In a reusability setup, packaging needs to be returned to the system after each rotation. Between use cases, the average distance can vary significantly, potentially adding more emissions costs and thereby key disadvantages compared with single-use packaging. In densely populated areas, collection, cleaning, inspection, and redistribution of reusables will be similar to last-mile deliveries, which are also reported as having significant costs and emissions. Indeed, the learning curve entails understanding how to become efficient and shift to low-carbon transport. Further, standardized packaging can lead to inefficiencies because of overpackaging. Companies would likely need to use reusable packaging within cities and avoid excess volumes to become cost and carbon efficient.
What recycling rates can be achieved?
In general, paper-based packaging achieves recycling rates in Europe of approximately 70 to 85 percent, while plastic packaging reaches about 15 percent.8 By contrast, a higher share of packaging in food service is not sorted into recycling bins and typically ends up as waste. Thus, takeaway packaging needs a rapid increase in recycling rates, both for single-use and reusability models. For reusable packaging that doesn’t reach high rotations (beyond 20), an easy fit in existing recycling streams will be necessary.

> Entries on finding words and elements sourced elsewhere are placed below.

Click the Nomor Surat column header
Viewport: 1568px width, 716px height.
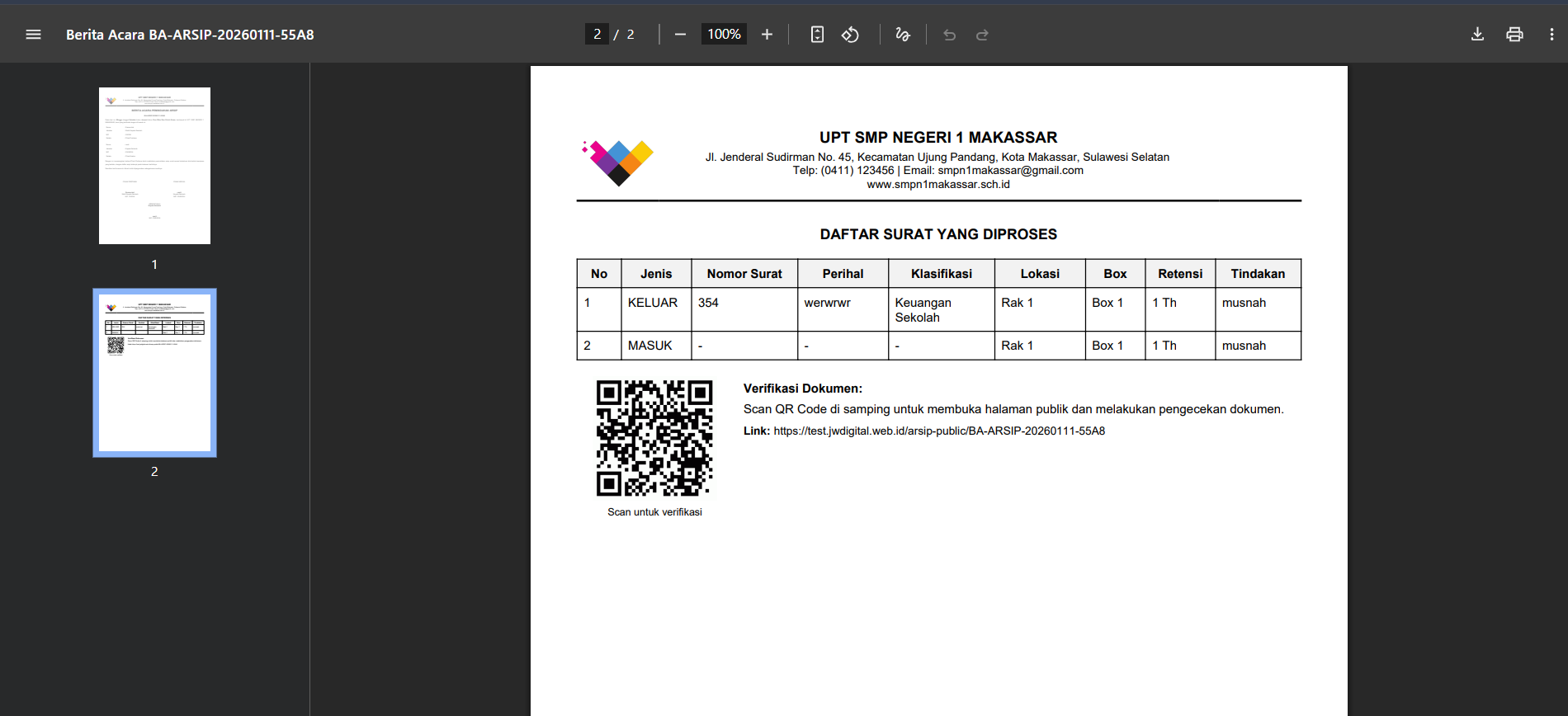[x=744, y=274]
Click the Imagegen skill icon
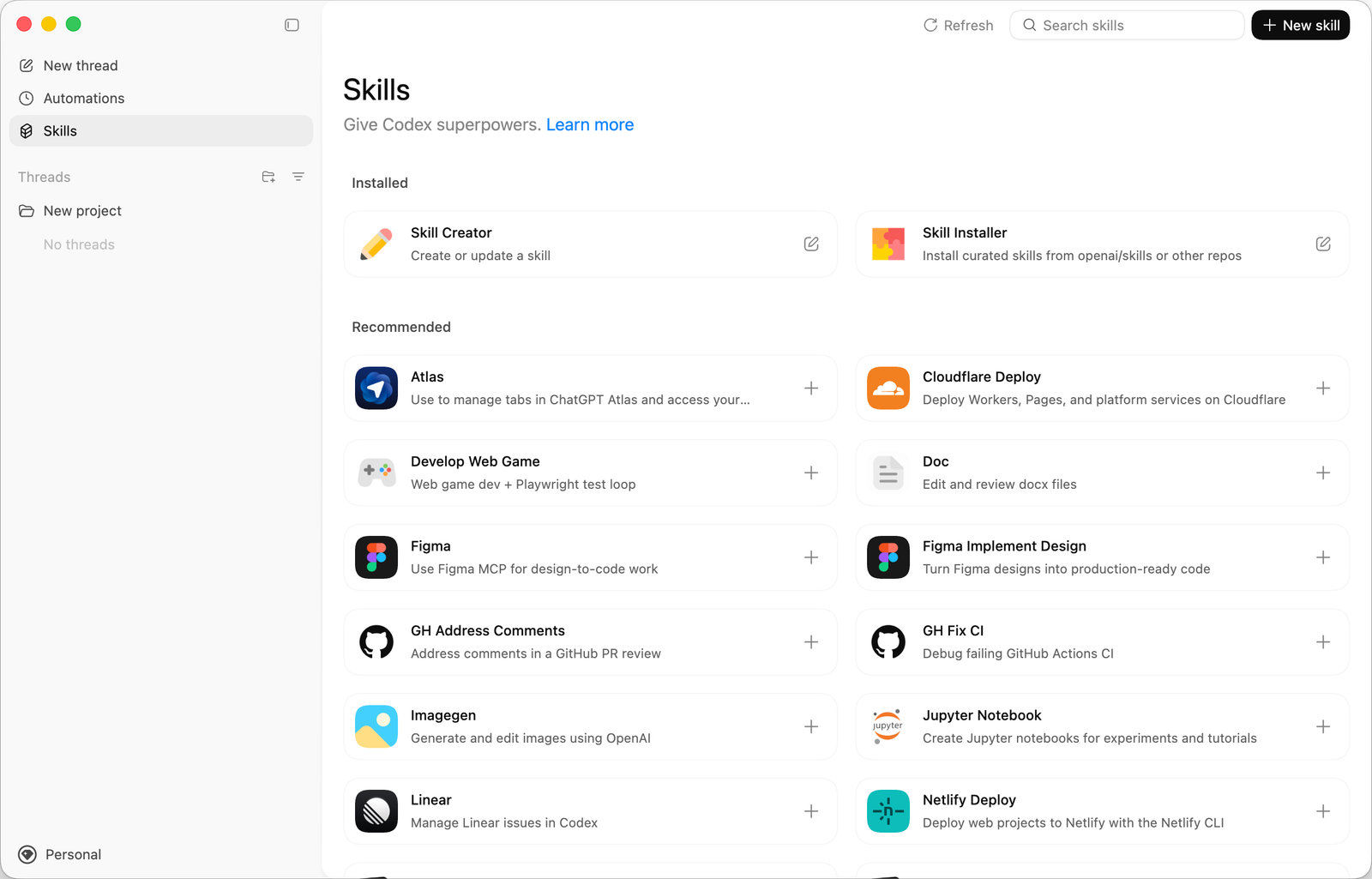1372x879 pixels. [x=376, y=726]
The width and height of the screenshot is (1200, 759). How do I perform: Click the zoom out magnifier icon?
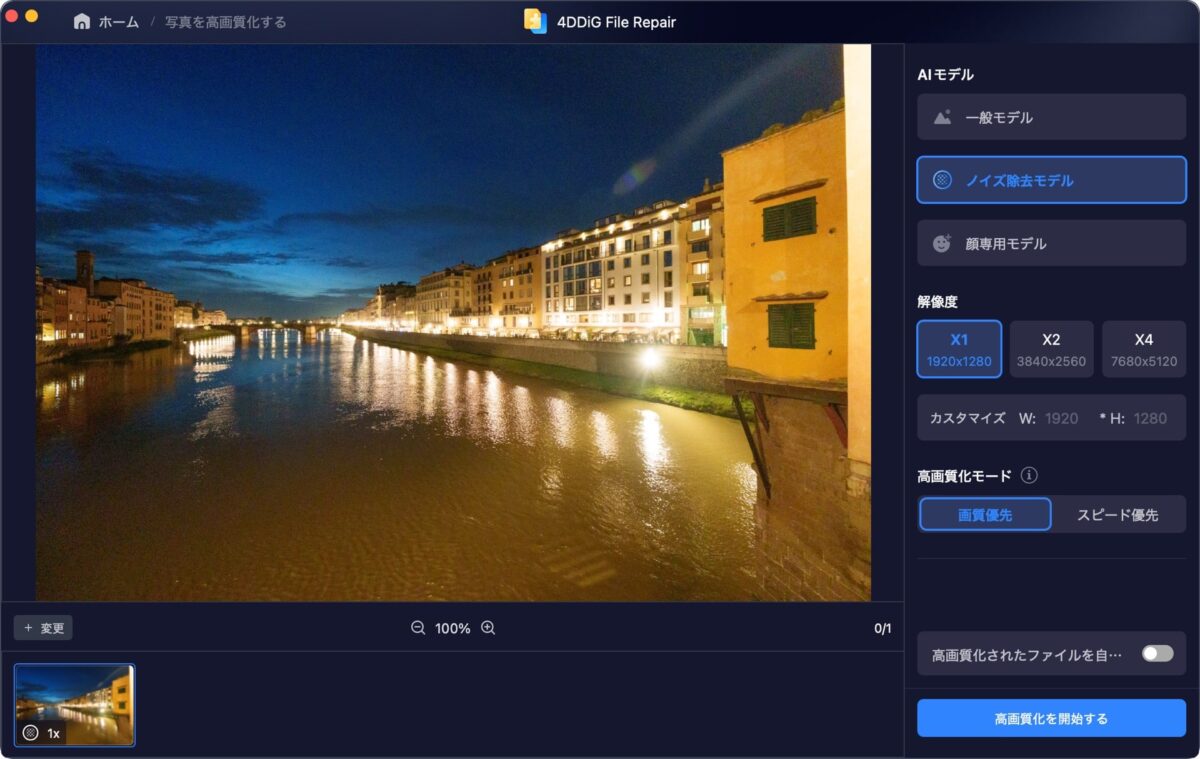418,628
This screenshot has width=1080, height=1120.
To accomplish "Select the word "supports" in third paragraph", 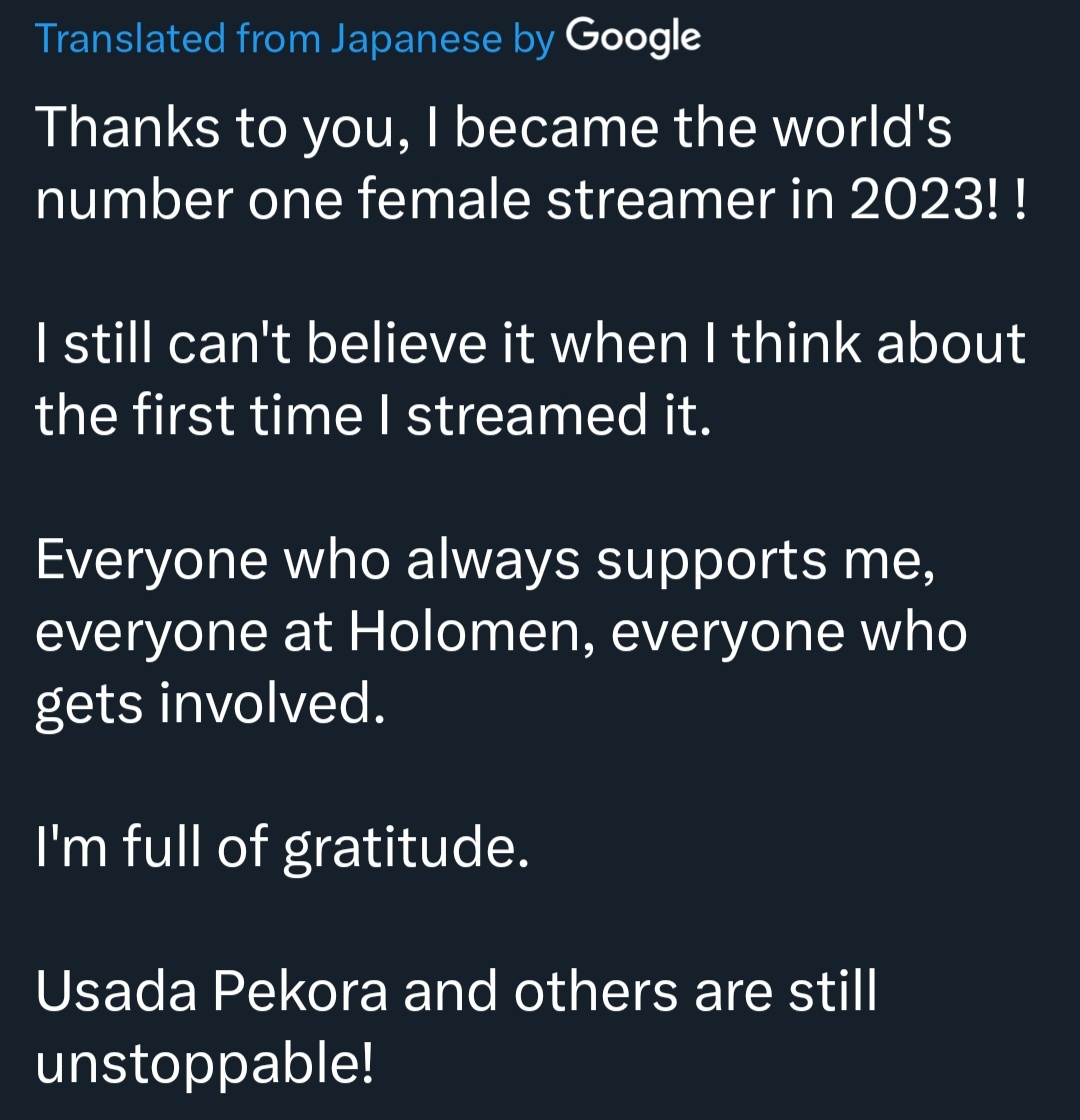I will [711, 560].
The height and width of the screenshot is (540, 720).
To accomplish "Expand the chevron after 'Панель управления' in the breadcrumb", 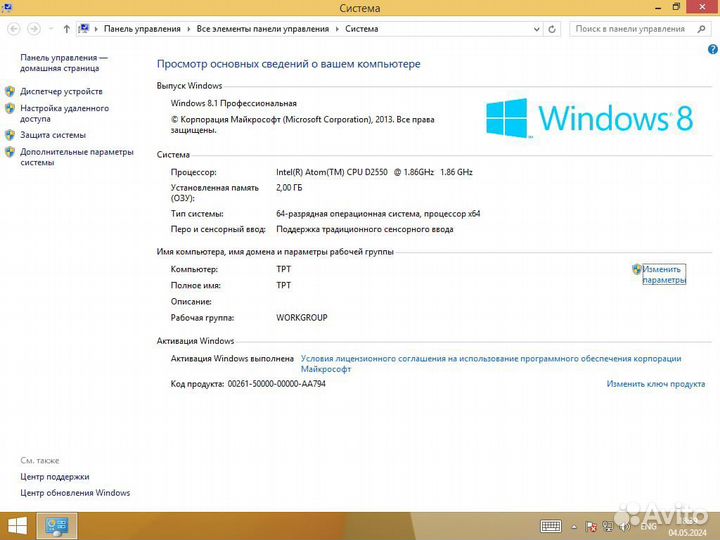I will [x=188, y=29].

What adaptation to operating modes will be required?
In most sectors, except glass beverage bottles in countries with deposit return schemes in place, reusability brings a significant change for both businesses9 and consumers. In food service, there is a need for a new format in the value chain to include reusable packaging, for which collection and reverse logistics hardly exist today. In many use cases, there is a need to invest in reusability setups10 for filling lines, warehouses, retailers, and other locations while maintaining existing packaging setups for single-use packaging in the medium term.11 Whether or not customers adapt their daily behaviors will affect the successful implementation of reusability solutions versus single-use packaging. The easier that reusable items can be returned, the easier a reusability circle can be maintained.
Reusability models in packaging have been flagged as a solution to minimize waste. However, our use-case scenarios reveal that there are still a number of challenges to be resolved before the benefits can be realized and scaled. Companies’ deep understanding of where to implement, when to offer, and how to execute these changes will depend on complex research and decision making. Getting this right could help create an operating model in which reusable packaging can deliver both environmentally and economically.